**DIRECTIONS FOR THIS TASK:** Return, from the listing below, every line that includes "Given".

☆ ☆ ☆ ☆

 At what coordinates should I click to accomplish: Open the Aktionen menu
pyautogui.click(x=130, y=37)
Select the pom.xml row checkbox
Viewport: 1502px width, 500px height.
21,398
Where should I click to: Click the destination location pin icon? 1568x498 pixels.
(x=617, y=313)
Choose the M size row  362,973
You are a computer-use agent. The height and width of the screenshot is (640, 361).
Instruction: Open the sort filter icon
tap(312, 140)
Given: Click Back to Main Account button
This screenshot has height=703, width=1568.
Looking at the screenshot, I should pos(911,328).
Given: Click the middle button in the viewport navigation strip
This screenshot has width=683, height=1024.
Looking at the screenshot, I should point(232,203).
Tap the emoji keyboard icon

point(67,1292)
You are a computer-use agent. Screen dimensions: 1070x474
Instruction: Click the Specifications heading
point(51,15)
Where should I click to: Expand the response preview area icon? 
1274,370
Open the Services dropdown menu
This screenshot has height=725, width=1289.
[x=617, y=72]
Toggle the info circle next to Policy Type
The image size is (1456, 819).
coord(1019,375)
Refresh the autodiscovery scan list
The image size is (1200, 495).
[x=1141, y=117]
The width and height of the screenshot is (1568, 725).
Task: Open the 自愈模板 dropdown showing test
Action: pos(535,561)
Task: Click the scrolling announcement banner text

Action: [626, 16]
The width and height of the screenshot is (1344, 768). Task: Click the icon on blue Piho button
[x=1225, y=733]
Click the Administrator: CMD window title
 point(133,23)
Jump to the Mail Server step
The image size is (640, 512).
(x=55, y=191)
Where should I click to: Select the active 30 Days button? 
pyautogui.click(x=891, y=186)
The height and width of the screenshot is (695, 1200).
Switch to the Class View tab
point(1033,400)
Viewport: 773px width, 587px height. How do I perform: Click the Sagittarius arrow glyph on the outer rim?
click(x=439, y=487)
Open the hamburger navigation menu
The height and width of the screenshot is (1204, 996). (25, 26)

☆ ☆ ☆ ☆

**SOLUTION TO THE PROBLEM:**
Given: Click Back to Main Account button
Given: Click the middle button in the viewport navigation strip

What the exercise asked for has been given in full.